# question 9 (1 Viewer)

#### vnblueberry

##### New Member
i was talking to this with my friends and ..
looking at the answers B and C .. the current flowing from Y to X / X to Y
are they not the same thing? i mean .. from x-y .. the current must go from y to x later .. flaw? or is my concept wrong

#### RingerINC

##### BBoy OG Loc Gangsta
vnblueberry said:
i was talking to this with my friends and ..
looking at the answers B and C .. the current flowing from Y to X / X to Y
are they not the same thing? i mean .. from x-y .. the current must go from y to x later .. flaw? or is my concept wrong
your logic is flawed. It says the current through the globe.
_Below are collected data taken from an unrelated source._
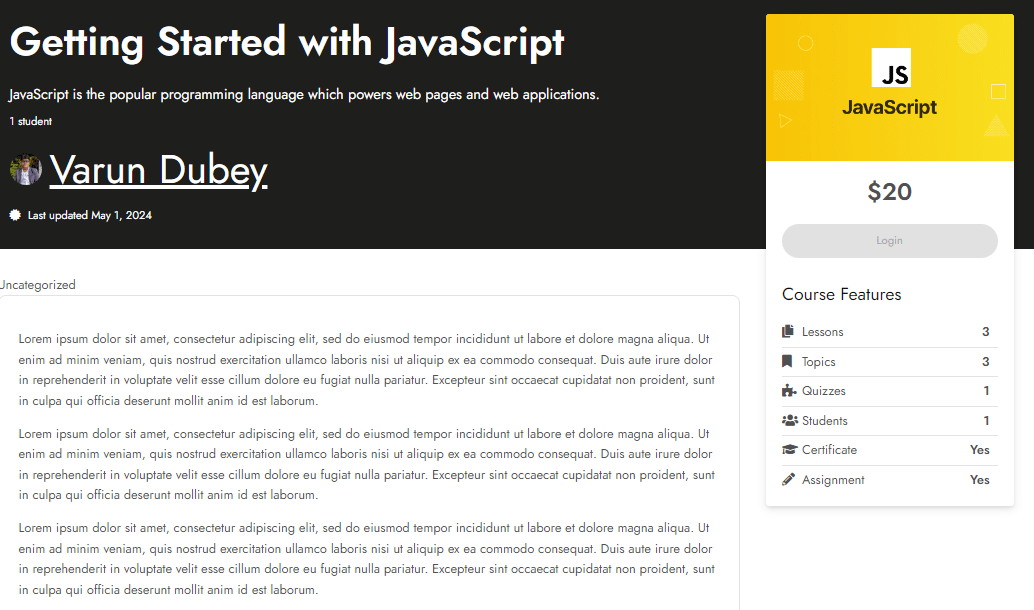
Task: Click the Certificate Yes value
Action: (979, 450)
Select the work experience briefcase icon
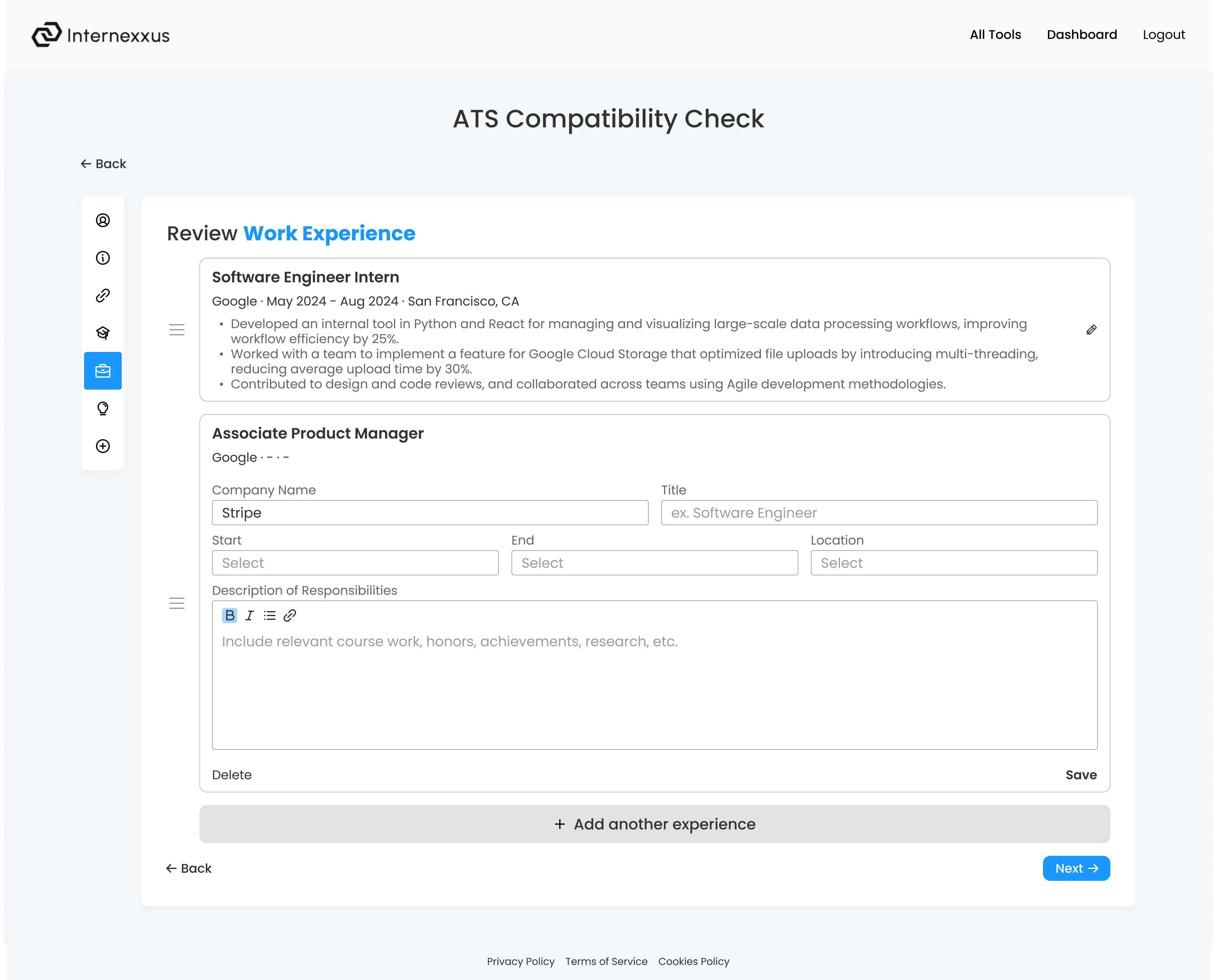The height and width of the screenshot is (980, 1217). (103, 371)
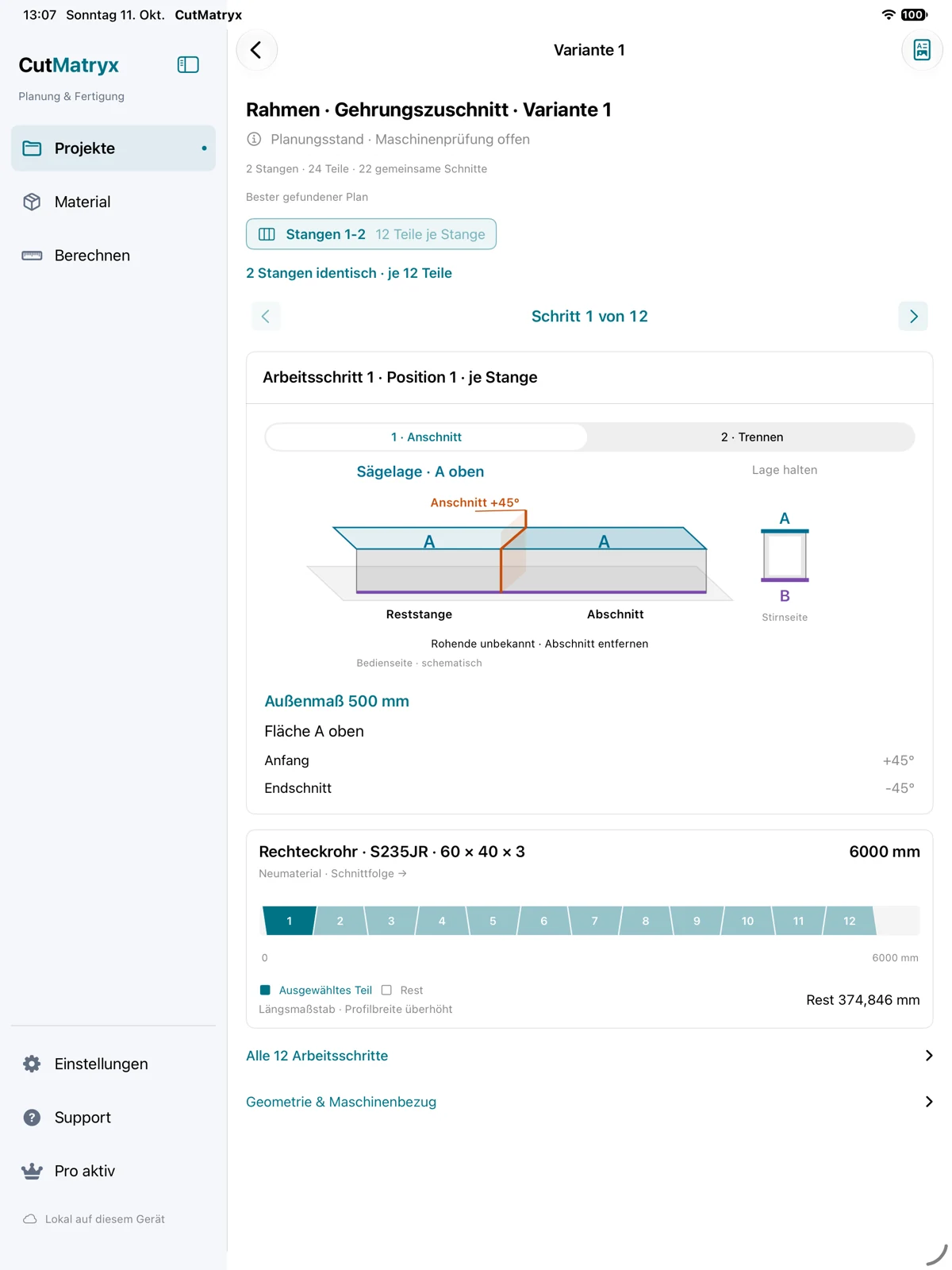
Task: Open Berechnen via the ruler icon
Action: tap(32, 256)
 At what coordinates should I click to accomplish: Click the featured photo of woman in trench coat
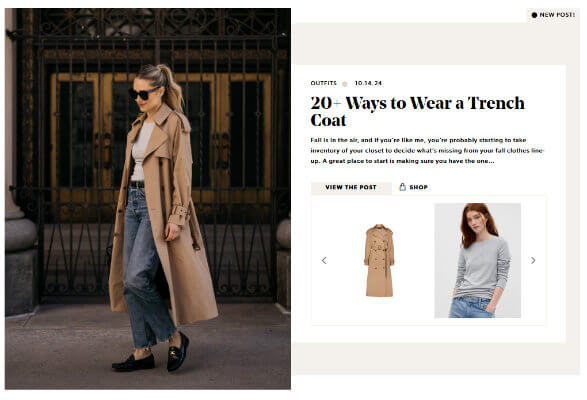[x=148, y=199]
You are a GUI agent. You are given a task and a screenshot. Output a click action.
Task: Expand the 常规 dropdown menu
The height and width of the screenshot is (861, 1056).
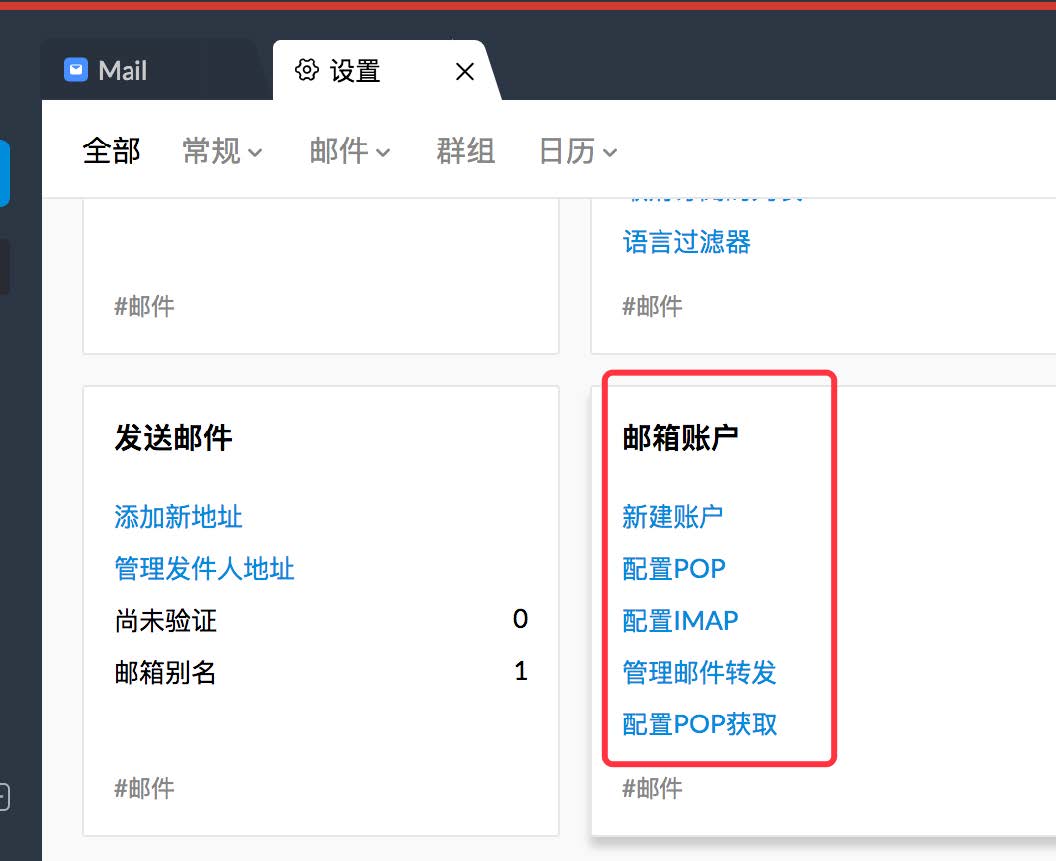tap(222, 151)
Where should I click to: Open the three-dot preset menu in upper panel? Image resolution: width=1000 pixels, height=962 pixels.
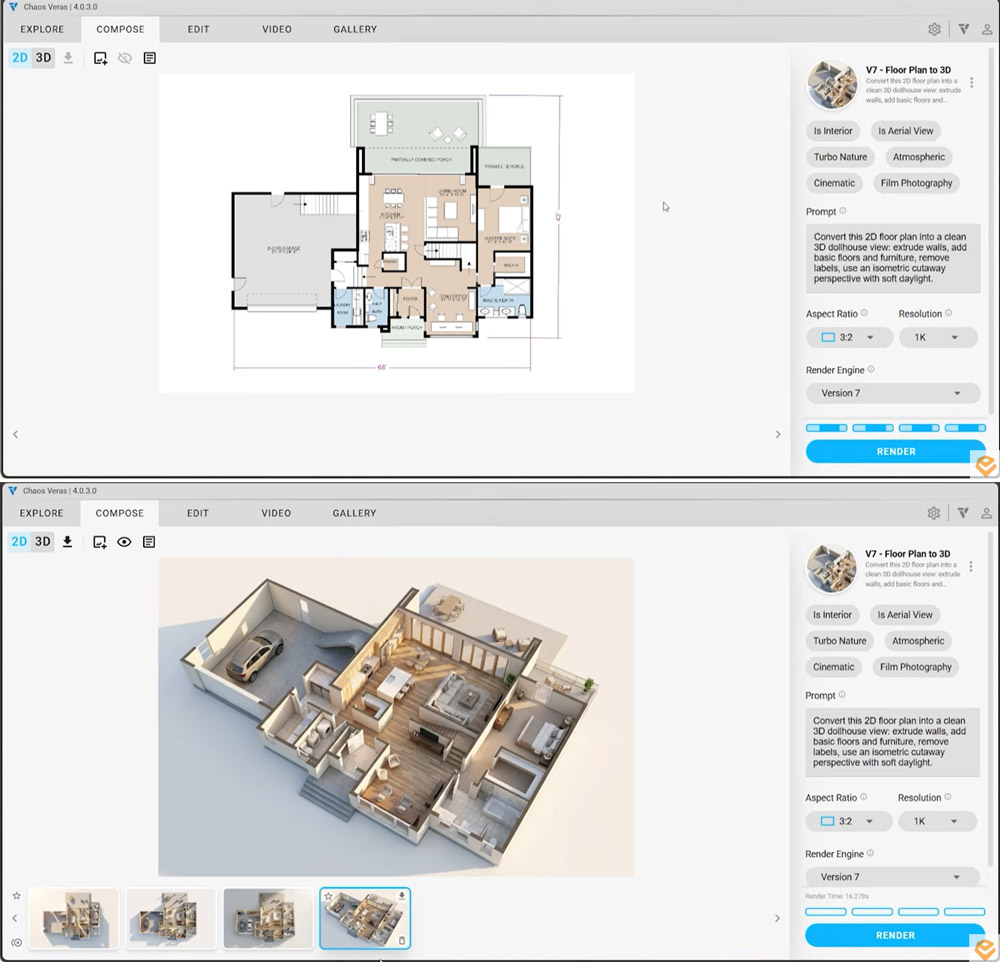tap(971, 83)
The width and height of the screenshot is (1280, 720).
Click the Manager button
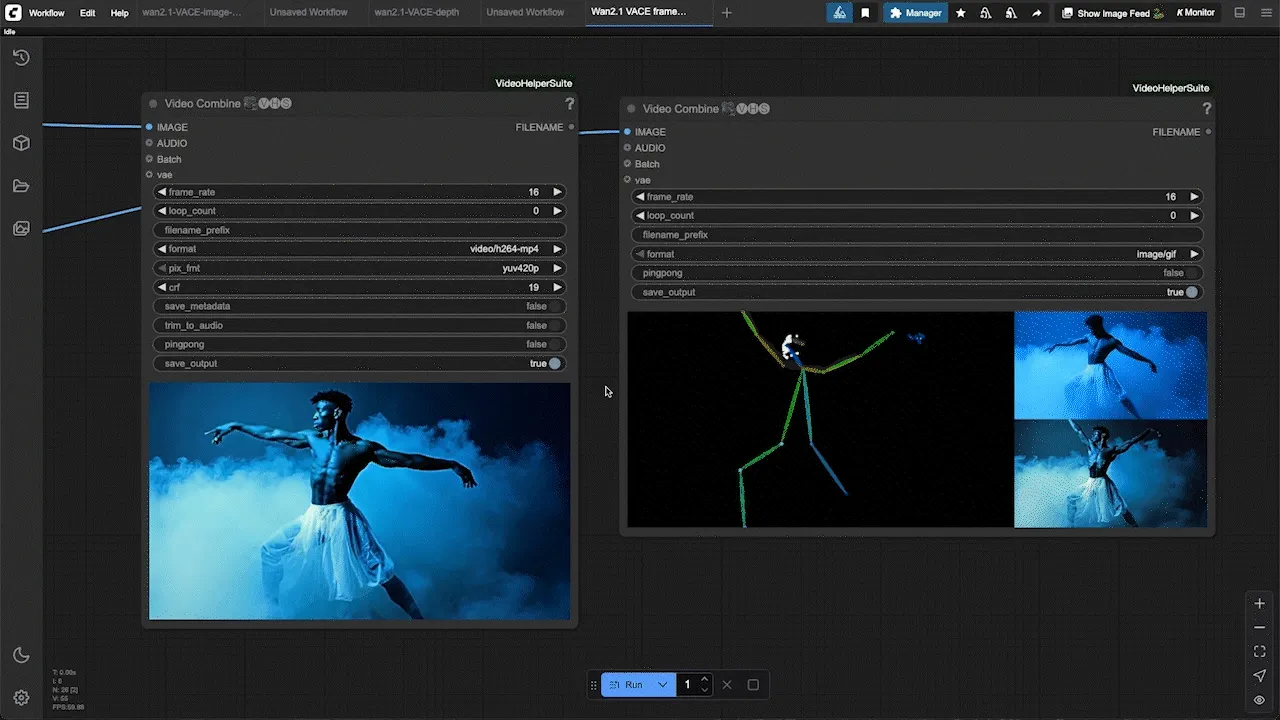(x=915, y=13)
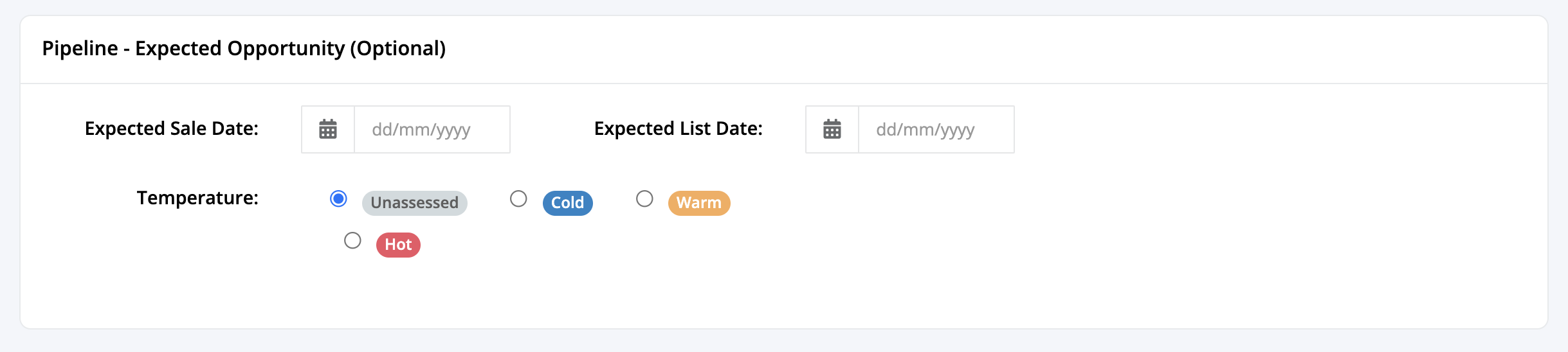
Task: Select the Unassessed radio button
Action: (x=338, y=198)
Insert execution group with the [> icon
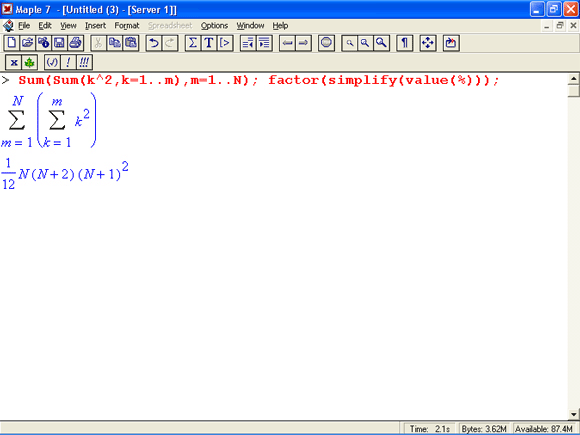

Hence one is one direction the other is the opposite direction.

^^ truth

thanks :rofl:

#### RingerINC

##### BBoy OG Loc Gangsta
also, relatively sure that the answer was b...

Because of this

because they have the same diagram as ours if you flip it around and they labelled electron flow as the opposite to b, hence conventional current is b.

#### suchet_i

##### derka derka
if u look at eddy currents forming from the point of view of the handle, they will be forming in an anticlockwise direction. such a direction of the current will mean that it travels through to x to the globe and to y and so on .. if you understand what i am saying how can i be wrong?

#### mlinger

##### New Member
thing is didnt d say it was an AC current whereas b and c said was DC?.. would this produce an ac current since there are no brushes???

#### hyparzero

##### BOS Male Prostitute
No, it produces DC.

#### mithu

##### New Member
wholly fuck. didn't the start of the question say an AC generator. FUCK. That means no current would be produced

#### maCe

##### .maceh

maCe said:
I put C for Question 9. It's definitely not A - it's a homopolar generator. It's not D either, it can't be AC as there's no change in the polarity - as the metal disc is always rotating in the same direction, relative to the static components (brushes/magnets/indicator). So that leaves B or C.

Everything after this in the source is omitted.